L'Eden de Ra'as Mohamed

RAS MOHAMED PROTECTED

A quelques encablures de Charm El-Cheikh, le deuxième parc naturel du monde est une aubaine pour les plongeurs, qui peuvent y découvrir des espèces rares de poissons.
Il suffit de faire quelques pas dans les eaux de la mer Rouge pour voir: par dizaines, les poissons multicolores du parc naturel de Ras Mohamed, "le paradis des plongeurs", filent entre les jambes.
 
 Un peu plus loin, les touristes venus en minibus de la ville de Charm El-Cheikh, la cité balnéaire voisine, suivent les moniteurs à quelques mètres du rivage et, équipés de simples masques et de tubas, contemplent, la faune de cet Eden, et aussi sa flore: des coraux uniques au monde.
 
Celui de Ras Mohammed, à la pointe sud de la péninsule, à l'endroit exact où se joignent les eaux du golfe de Suez, celles du golfe d'Aqaba et de la mer Rouge, reçoit un million de touristes chaque année. Une fréquentation qui fait de Ras Mohammed le deuxième parc national du monde.
 
 Mais attention, on n'y pénètre que solidement encadré par des guides et après avoir passé plusieurs postes de garde! Ensuite, dans ce désert de rocaille qui s'ouvre parfois sur les eaux bleutées, c'est la piste, jusqu'aux plages et lagons où les plongeurs amateurs vont découvrir des espèces rares de poissons.
 
 Les professionnels choisissent, eux, de plonger des bateaux. Ici, même la pêche est interdite, et les guides préviennent les inconscients: tous ceux qui oseraient briser un corail pour le rapporter comme souvenir de vacances risquent de lourdes amendes.
 
Pour accueillir les touristes, les Egyptiens ont dû faire sortir du sol une ville champignon, Charm El-Cheikh.
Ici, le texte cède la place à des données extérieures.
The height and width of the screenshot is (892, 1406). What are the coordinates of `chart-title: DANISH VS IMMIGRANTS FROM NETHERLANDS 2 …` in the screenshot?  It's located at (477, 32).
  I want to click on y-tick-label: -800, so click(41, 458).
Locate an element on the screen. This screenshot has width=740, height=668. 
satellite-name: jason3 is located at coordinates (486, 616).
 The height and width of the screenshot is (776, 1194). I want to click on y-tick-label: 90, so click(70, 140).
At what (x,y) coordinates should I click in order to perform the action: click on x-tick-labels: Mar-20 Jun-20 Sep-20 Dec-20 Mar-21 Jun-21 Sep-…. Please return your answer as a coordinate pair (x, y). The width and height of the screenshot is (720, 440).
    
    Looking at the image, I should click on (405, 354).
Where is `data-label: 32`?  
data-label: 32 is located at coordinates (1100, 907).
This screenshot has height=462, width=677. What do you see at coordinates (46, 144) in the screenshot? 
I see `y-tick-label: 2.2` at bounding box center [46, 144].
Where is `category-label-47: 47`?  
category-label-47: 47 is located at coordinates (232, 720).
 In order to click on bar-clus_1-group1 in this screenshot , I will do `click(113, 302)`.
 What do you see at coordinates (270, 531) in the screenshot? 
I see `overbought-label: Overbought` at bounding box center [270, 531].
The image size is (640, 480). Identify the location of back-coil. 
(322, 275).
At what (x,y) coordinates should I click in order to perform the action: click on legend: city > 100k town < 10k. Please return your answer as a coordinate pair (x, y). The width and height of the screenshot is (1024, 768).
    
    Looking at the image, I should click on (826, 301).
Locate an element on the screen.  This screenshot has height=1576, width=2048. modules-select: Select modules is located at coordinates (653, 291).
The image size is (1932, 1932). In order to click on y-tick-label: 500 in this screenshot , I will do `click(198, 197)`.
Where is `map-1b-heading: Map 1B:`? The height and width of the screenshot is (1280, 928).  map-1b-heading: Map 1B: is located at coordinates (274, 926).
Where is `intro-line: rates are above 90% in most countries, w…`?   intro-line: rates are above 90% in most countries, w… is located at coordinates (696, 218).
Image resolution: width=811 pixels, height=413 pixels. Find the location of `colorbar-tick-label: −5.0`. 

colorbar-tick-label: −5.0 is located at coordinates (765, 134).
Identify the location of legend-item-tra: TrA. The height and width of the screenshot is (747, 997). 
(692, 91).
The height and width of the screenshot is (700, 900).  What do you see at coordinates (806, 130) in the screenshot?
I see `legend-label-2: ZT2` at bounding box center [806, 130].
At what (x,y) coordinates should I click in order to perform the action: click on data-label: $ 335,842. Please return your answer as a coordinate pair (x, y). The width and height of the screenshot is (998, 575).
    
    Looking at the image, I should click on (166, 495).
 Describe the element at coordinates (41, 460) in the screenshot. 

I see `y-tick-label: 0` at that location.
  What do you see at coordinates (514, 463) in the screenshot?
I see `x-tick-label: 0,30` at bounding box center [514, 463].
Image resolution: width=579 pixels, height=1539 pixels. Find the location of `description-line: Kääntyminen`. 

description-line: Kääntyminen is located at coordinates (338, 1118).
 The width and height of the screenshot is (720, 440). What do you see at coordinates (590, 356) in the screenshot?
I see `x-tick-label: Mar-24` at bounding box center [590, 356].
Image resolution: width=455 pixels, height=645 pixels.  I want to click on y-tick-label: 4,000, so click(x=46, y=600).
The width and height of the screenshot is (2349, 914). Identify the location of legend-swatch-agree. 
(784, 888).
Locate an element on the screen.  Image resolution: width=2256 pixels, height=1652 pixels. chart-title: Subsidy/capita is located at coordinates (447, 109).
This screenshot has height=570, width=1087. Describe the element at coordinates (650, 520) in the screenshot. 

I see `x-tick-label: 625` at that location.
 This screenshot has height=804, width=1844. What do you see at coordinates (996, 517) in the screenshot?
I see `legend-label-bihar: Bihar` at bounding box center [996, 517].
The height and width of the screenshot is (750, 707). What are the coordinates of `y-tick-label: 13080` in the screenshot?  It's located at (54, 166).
Une sorte de "Touristland" qui débute dès la sortie de l'aéroport. On est d'abord surpris par les taxis qui, contrairement à ceux du Caire, ne sont pas des épaves déglinguées et ne jouent pas pour avancer du klaxon
 
 Normal, ici l'usage de l'avertisseur est interdit et la bande d'asphalte qui file dans le désert est soigneusement signalée et régulièrement traversée de ralentisseurs pour éviter les pointes de vitesses.
 
 De chaque côté, des dizaines d'hôtels et de casinos s'élèvent.
Tout a été conçu pour les touristes, une grande majorité d'Italiens, beaucoup de Français et, nouveaux venus, des Russes.
 
 Une fois installés dans leurs hôtels, ils ont le choix de l'escalade jusqu'au monastère de Sainte Catherine à la visite des trois parcs naturels de la région, non sans dégâts pour l'environnement, malgré toutes les précautions prises par les autorités égyptiennes. Du tourisme pour initiés on est passé aujourd'hui à un tourisme de masse dont  se plaignent les professionnels.
 
 Mais le mouvement semble inexorable, car, tout au long de la route du golfe d'Aqaba, les chantiers de construction se mutplient. Seul moyen de ne pas trop subir la marée humaine, choisir la bonne période, c'est à dire les mois de novembre et de décembre, où, traditionnellement, la fréquentation est au plus bas.